Text: Stephan Göritz
„Dass die Texte ihrer Autoren nicht so der Knaller sind, merkt ja hier fast keiner“, bekundet Marie Giroux mit sympathischer Offenheit. Die in Avignon geborene Mezzosopranistin begeistert sich neben der Oper vor allem für das Chanson. Zum hundertsten Geburtstag der Piaf hat sie in ihrer Wahlheimat Berlin im Theater O-Tonart das Programm „Madame Piaf – Enttarnung einer Diva“ herausgebracht. Zusammen mit der Pianistin Jenny Schäuffelen und der Cellistin Frédérique Labbow zeigt sie, dass diese Lieder in minimalistischen Arrangements sogar wirkungsvoller sein können als mit großem Orchester. Zwischen den Chansons widmen sich die drei dem turbulenten Liebesleben der Piaf. Das ist zwar nicht so unbekannt, wie das Wort „Enttarnung“ im Programmtitel glauben machen will, doch die ironische Art, das Leben der Diva auseinanderzunehmen, verfehlt nicht ihre Wirkung.

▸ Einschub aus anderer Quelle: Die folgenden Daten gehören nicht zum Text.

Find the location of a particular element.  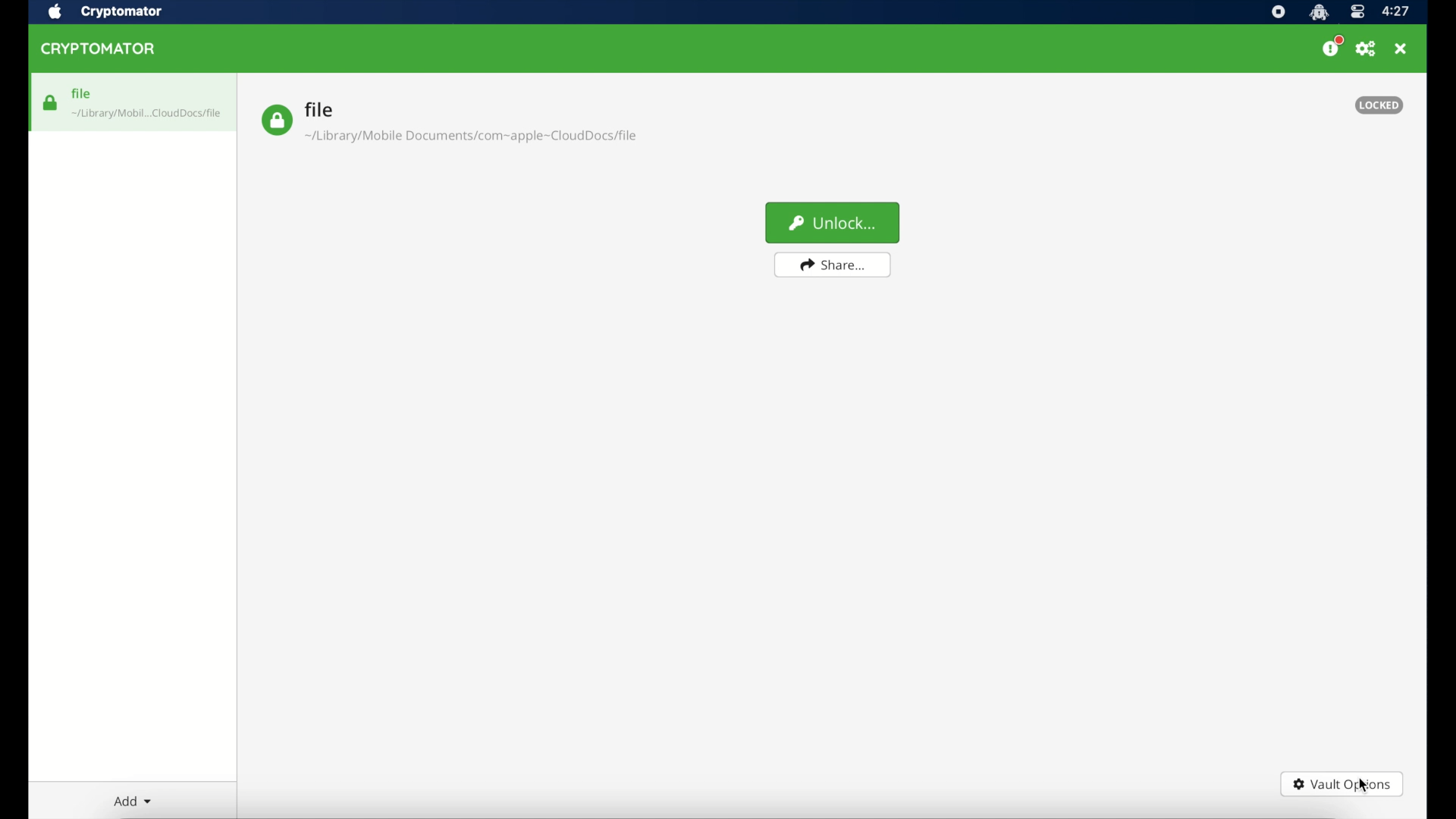

file highlighted is located at coordinates (133, 102).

Wenn die ebenfalls in Berlin lebende Französin Cécile Rose mit den ukrainischen Musikern des Trio Scho Piaf singt, interessieren sie nicht deren Affären, sondern die Wirkung der Chansons, die oft auf den Pariser Volksbällen gespielt wurden. Bei diesen „Bals Perdus“, nach denen Cécile Rose ihr Programm mit Liedern von Piaf und anderen benannt hat, traf sich, wer sonst in seiner Welt verharrte. „Zu Piaf“, versichert sie, „tanzten der Ganove wie die Concierge, das Dienstmädchen wie der Patron.“
Wie Marie Giroux ahmt auch Cécile Rose den Spatz von Paris nicht nach, doch für viele Piaf-Sängerinnen stand am Anfang ihrer Bühnenarbeit mit diesen Chansons das Nachspielen. Denn sie gaben die Piaf in einem der biografischen Theaterstücke, die ihr Leben als Bilderbogen aus Legenden und Anekdoten vor uns ablaufen lassen: von der Gossenkindheit als Tochter eines Straßenakrobaten bis zum drogensüchtigen Wrack, das seine Sehnsucht nach Liebe vom Eiffelturm hinab in die Welt schreit.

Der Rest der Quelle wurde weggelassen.